Question

An $\mathbf{820}\mathbf{N}$ Marine in basic training climbs a $\mathbf{12}.\mathbf{0}\mathbf{m}$ vertical rope at a constant speed in 8.00 s. What is his power output?

Short answer

The Marine’s power output is $1.23\text{kW}$.

Step-by-step solution

Power

The total amount of work done by the system in the unit time interval is called power. It is given as follows:

$\mathbf{P}\mathbf{=}\frac{\mathbf{W}}{\mathbf{t}}$

Here,

$\mathbf{W}\mathbf{=}$Work done

$\mathbf{t}\mathbf{=}$ Time in second

Given Data

Weight of Marine:$F=820\text{N}$

Length of rope climbed: $L=12.0\text{m}$

Time taken: $t=8.00\text{s}$

Explanation

The Marine must exert an $820\text{N}$ upward force, opposite the gravitational force, to lift his body at a constant speed. So, the total work done should be equal to the increase in the potential energy of Marine.
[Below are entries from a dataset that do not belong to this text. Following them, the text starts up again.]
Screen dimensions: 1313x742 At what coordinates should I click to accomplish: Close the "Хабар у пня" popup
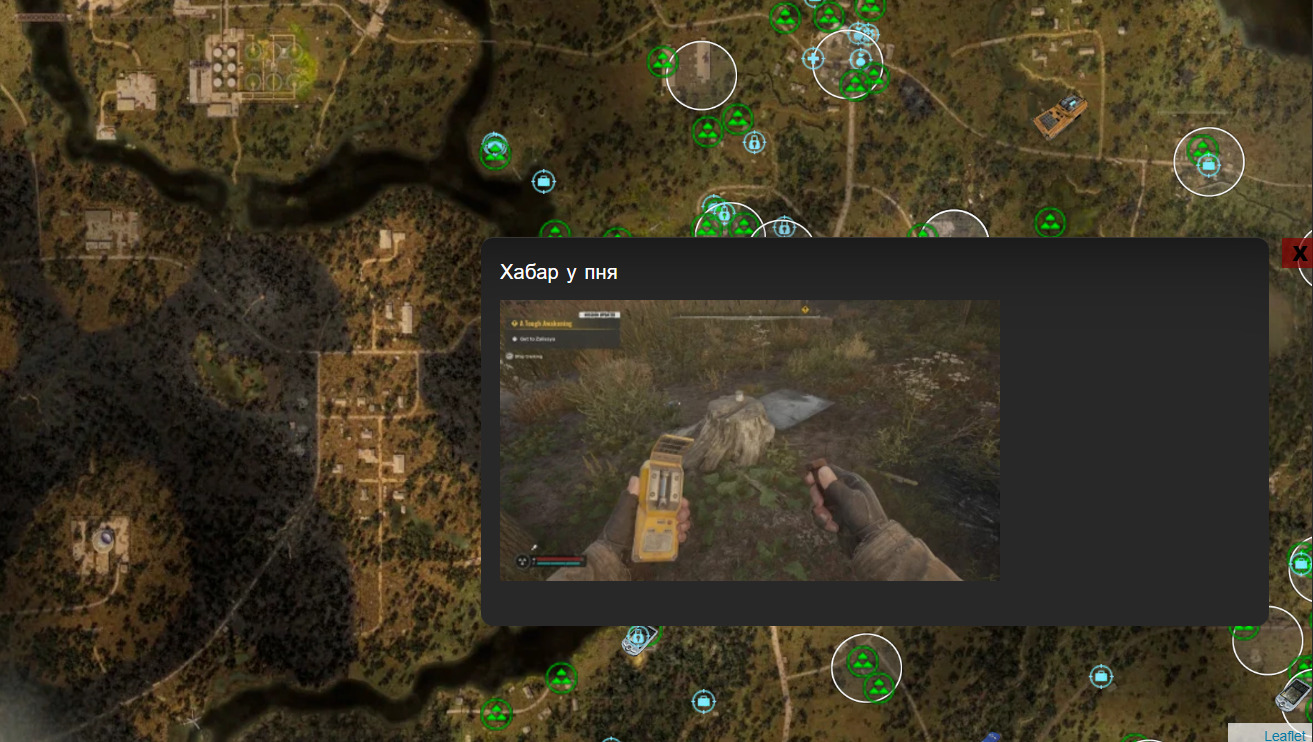1298,253
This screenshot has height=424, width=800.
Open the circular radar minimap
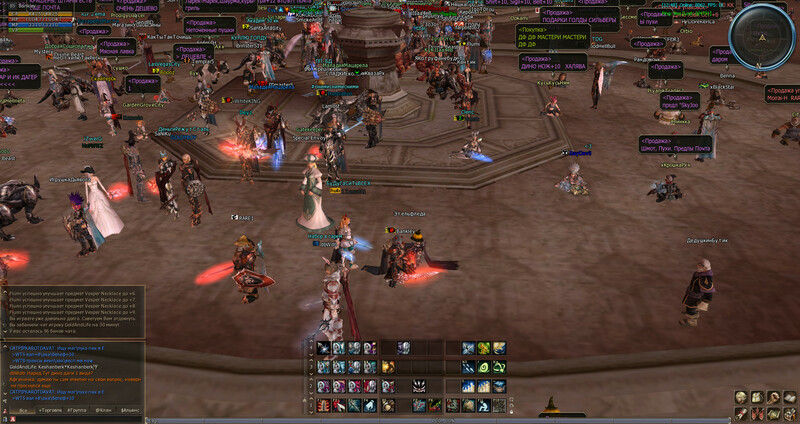(x=761, y=35)
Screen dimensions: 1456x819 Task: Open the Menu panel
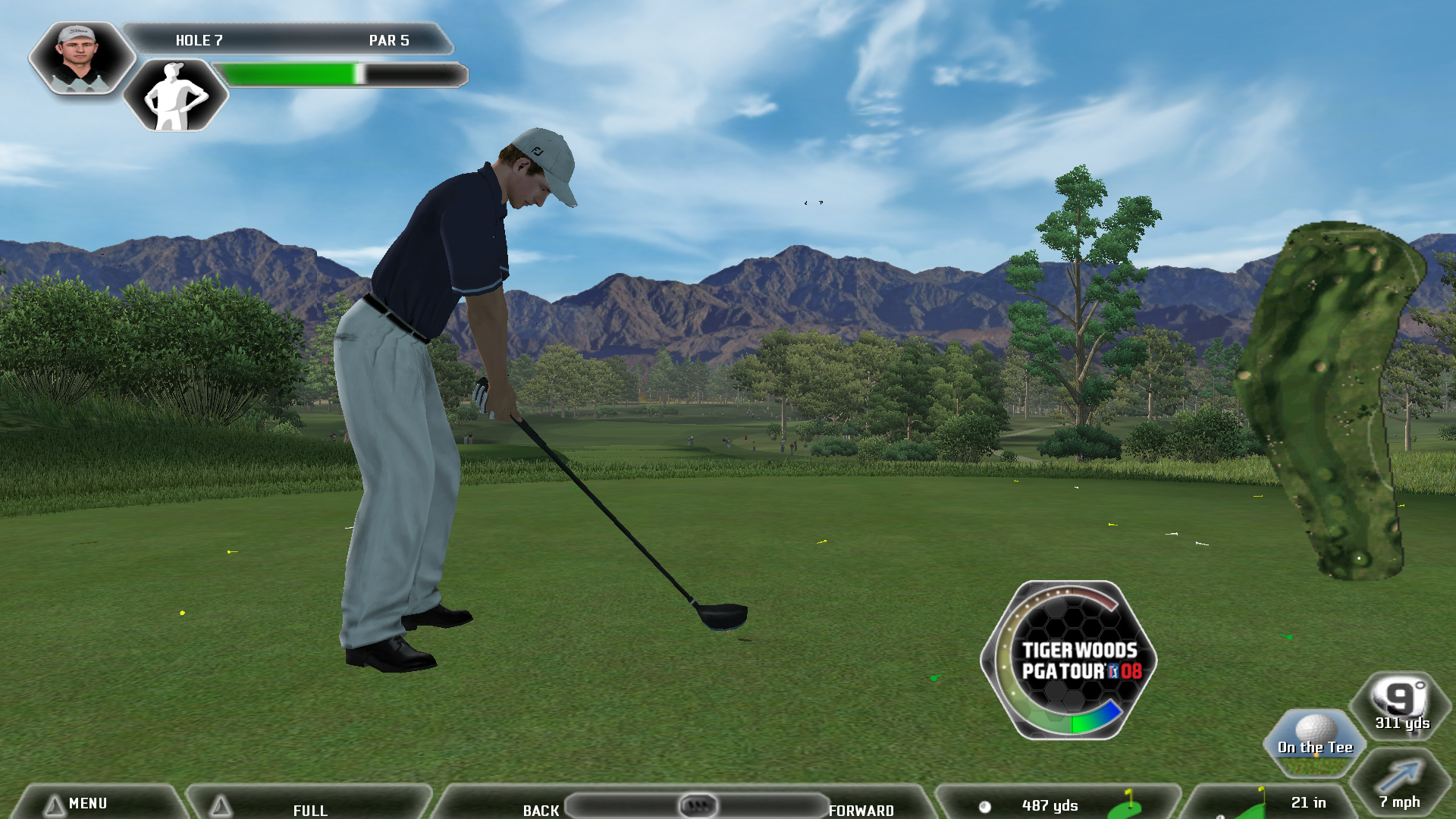coord(87,803)
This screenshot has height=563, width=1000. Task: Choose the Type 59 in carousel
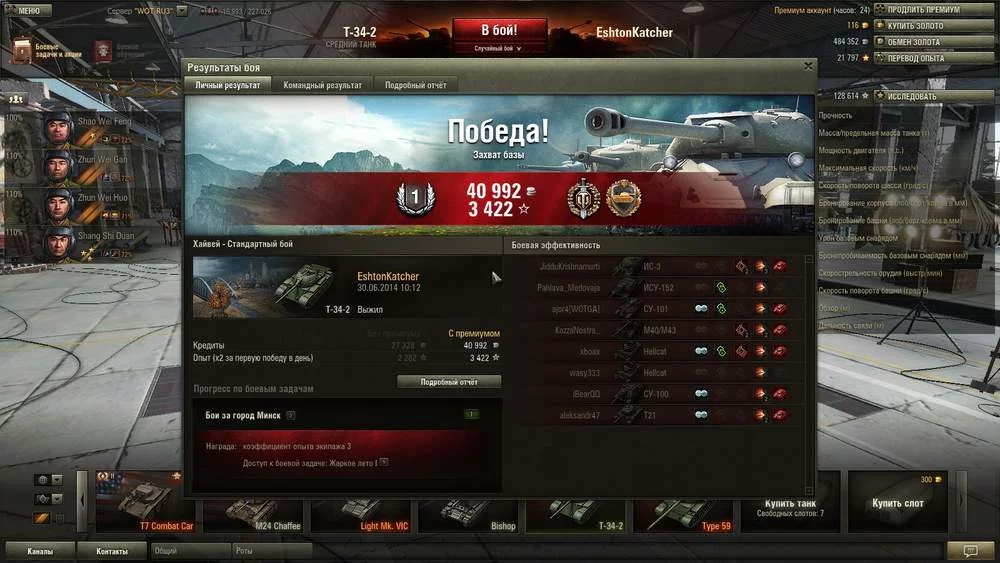click(x=689, y=501)
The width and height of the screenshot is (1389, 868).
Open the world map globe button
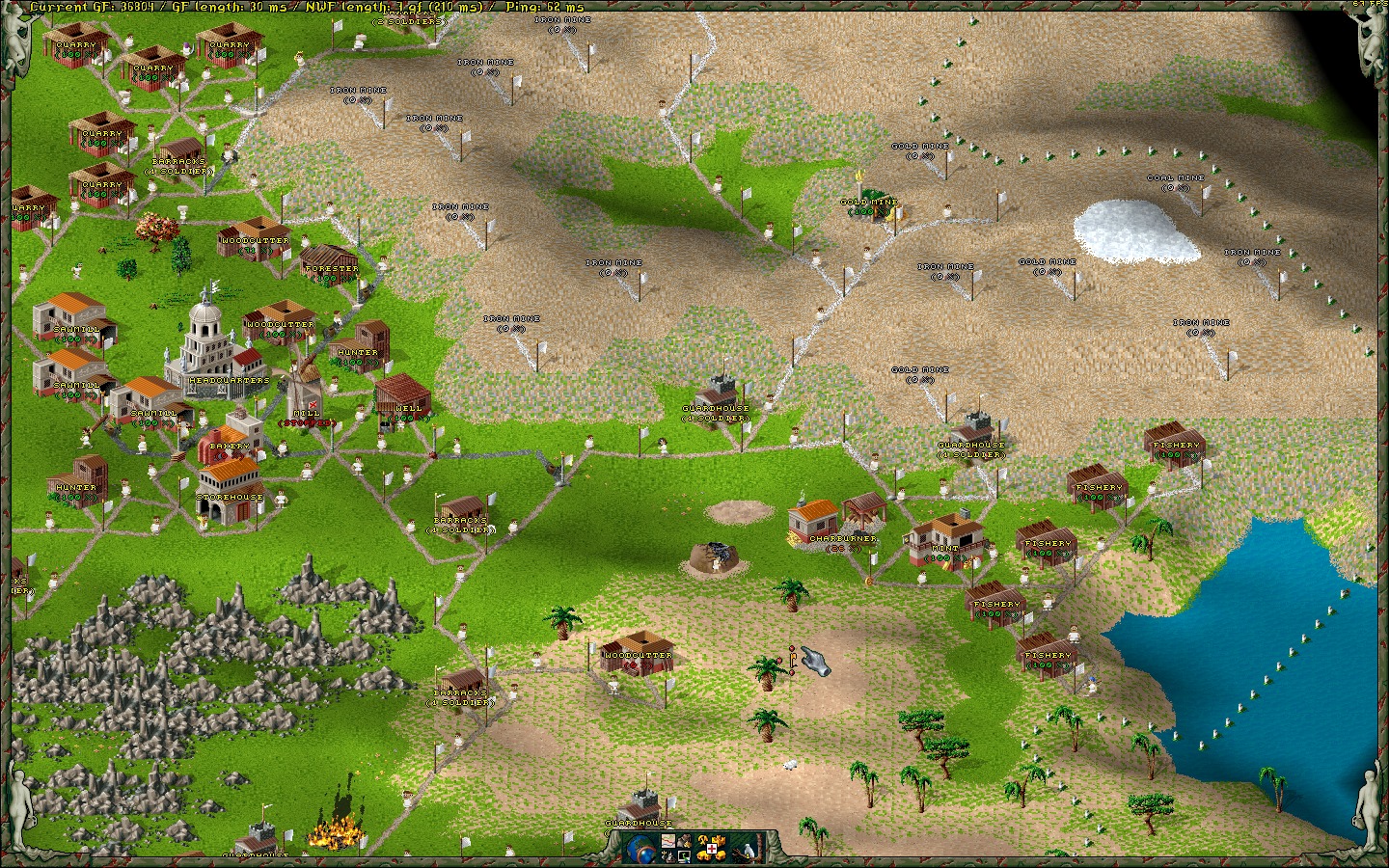(x=641, y=849)
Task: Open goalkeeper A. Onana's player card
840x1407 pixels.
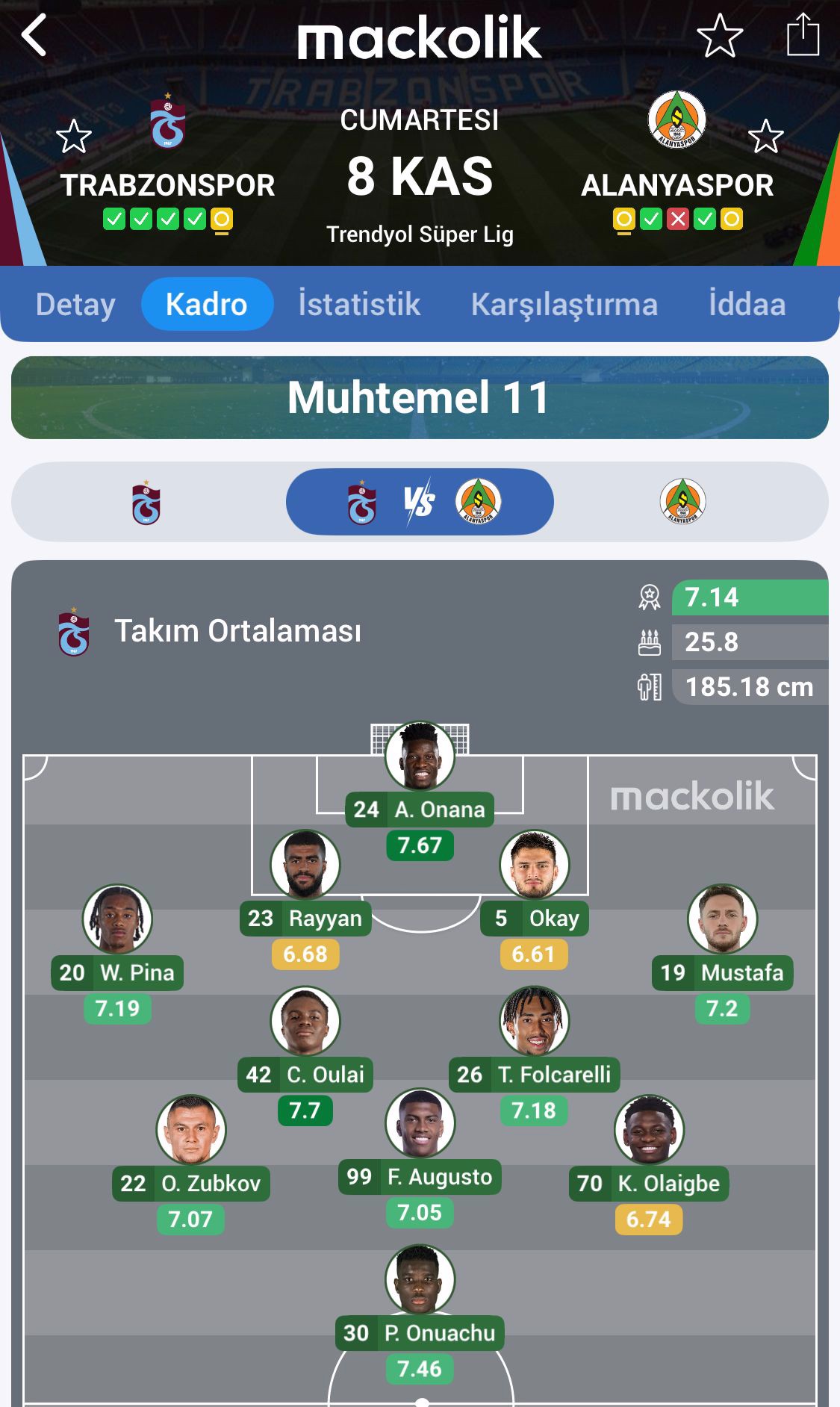Action: coord(420,757)
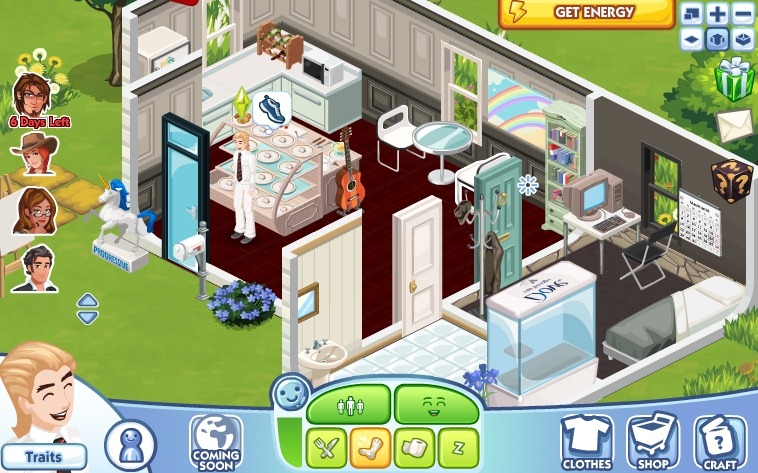
Task: Select the sleep need Z icon
Action: click(458, 446)
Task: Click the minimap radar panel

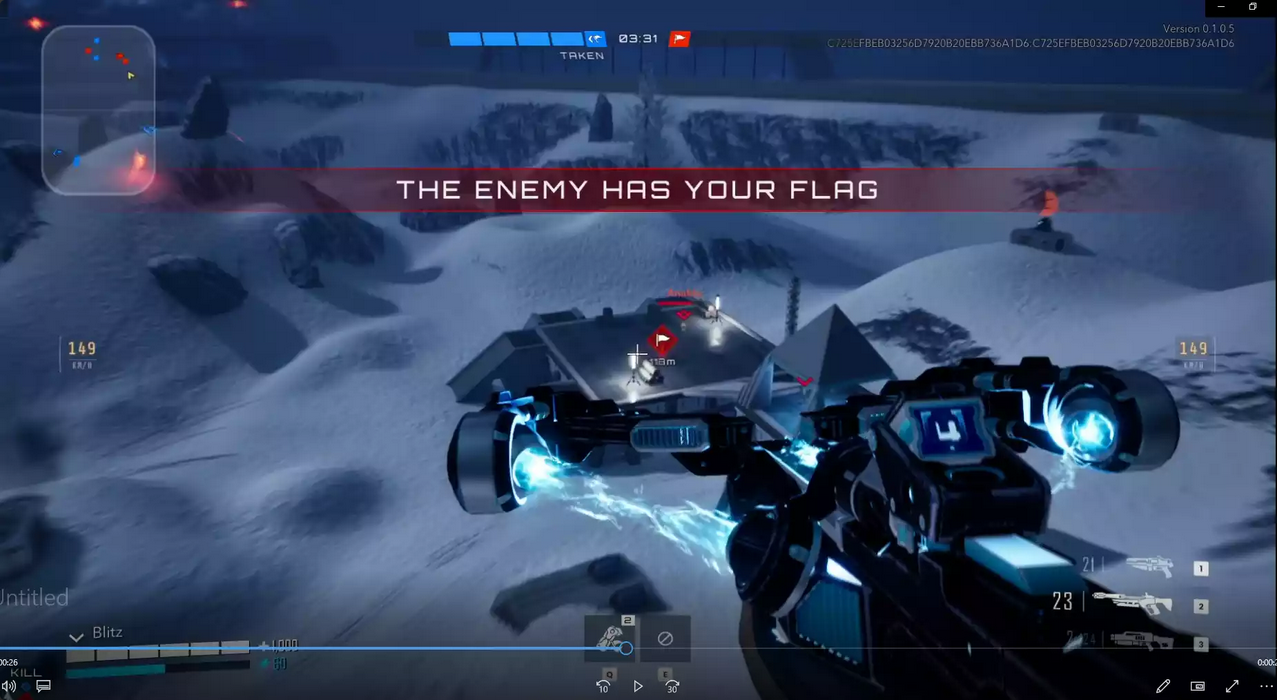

Thus, Marine’s power output is given as follows:

$$\begin{gathered} P=\frac{W}{t} \\ =\frac{U_f-U_i}{t} \\ =\frac{mgh-0}{t} \\ =\frac{mgh}{t} \end{gathered}$$

Substitute the numerical values:

$$\begin{gathered} P=\frac{\left(820\text{N}\right)\left(9.8{\text{m/s}}^{\text{2}}\right)\left(12.0\text{m}\right)}{8.00s} \\ =1230\text{W} \\ =1.23\text{kW} \end{gathered}$$

The total power output is $1.23\text{kW}$.